Top of Material supplied

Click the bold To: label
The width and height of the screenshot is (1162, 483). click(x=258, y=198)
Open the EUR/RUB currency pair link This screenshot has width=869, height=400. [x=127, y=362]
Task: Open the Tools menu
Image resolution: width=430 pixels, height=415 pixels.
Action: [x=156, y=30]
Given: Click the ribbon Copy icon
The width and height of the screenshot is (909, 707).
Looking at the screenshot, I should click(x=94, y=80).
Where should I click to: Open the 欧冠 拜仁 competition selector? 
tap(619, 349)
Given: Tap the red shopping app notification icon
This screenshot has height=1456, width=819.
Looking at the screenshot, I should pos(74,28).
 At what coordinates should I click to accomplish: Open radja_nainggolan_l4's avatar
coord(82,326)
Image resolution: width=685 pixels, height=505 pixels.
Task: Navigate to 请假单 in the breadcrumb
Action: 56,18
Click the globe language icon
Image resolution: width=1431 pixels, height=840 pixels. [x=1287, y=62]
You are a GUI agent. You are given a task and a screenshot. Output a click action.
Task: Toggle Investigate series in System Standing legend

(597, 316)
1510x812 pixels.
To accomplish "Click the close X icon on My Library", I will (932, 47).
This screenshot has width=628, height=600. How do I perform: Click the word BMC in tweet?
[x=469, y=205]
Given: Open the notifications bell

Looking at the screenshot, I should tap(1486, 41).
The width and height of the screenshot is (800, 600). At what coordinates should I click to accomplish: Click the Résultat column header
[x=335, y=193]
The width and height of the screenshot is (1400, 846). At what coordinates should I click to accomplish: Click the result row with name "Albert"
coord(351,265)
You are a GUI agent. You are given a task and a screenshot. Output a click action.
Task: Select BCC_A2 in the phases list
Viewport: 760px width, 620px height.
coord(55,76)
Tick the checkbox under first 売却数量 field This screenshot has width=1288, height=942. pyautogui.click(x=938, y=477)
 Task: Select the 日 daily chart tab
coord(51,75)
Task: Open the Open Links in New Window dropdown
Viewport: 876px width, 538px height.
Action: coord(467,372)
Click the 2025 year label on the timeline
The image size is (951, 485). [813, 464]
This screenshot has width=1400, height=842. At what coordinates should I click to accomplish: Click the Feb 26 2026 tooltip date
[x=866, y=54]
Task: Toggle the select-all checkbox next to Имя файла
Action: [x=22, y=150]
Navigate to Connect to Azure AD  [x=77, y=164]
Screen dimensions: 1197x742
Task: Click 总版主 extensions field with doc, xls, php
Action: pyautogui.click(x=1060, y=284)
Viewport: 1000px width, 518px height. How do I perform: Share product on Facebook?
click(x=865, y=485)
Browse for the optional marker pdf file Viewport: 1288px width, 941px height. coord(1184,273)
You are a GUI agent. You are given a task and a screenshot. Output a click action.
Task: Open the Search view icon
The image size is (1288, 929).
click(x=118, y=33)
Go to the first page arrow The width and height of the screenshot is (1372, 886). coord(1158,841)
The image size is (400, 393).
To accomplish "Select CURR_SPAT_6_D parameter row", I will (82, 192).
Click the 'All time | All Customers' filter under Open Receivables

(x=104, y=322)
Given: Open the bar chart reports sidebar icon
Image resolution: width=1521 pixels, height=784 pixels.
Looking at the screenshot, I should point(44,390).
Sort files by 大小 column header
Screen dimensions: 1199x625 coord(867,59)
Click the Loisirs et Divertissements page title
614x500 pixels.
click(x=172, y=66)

Bottom of Material supplied

Description of the task: Which lines run from the one holding "Image resolution: width=1521" through the end of the data? Write them out exactly, ends included, and add nothing.

The completed task:
Image resolution: width=1521 pixels, height=784 pixels.
Looking at the screenshot, I should point(44,390).
Sort files by 大小 column header
Screen dimensions: 1199x625 coord(867,59)
Click the Loisirs et Divertissements page title
614x500 pixels.
click(x=172, y=66)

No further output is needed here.